## YOUR OBJECTIVE
In the material below, which lines hold the word "computer"? Pick each one out.

[Opening DATA section]

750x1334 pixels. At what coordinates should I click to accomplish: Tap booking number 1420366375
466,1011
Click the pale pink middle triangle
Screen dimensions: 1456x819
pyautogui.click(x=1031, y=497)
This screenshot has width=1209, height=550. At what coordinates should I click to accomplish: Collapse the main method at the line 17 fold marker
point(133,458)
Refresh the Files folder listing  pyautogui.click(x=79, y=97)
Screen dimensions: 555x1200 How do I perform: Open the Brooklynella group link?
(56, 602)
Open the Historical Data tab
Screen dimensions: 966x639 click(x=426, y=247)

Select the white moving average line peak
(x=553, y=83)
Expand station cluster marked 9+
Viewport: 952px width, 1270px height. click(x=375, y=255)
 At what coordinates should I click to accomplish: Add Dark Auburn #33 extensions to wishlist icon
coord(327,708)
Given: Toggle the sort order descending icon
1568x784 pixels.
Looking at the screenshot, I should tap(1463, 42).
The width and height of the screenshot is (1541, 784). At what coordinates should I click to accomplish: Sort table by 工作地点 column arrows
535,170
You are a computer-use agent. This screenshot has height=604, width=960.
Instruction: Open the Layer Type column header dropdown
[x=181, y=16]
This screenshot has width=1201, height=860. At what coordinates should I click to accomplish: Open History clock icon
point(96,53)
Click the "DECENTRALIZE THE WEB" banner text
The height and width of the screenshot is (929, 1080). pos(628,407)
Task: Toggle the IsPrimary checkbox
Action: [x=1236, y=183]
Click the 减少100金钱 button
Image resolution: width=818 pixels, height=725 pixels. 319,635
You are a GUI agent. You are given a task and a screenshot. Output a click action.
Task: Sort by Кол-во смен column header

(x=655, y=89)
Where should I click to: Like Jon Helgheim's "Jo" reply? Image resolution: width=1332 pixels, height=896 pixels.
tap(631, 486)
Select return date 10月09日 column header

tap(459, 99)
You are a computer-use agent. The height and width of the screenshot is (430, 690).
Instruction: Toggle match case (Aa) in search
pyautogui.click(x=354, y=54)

[Closing DATA section]

## ANSWER SECTION
You are a computer-use agent. This screenshot has height=604, width=960.
You are a computer-use agent. The height and width of the screenshot is (430, 690).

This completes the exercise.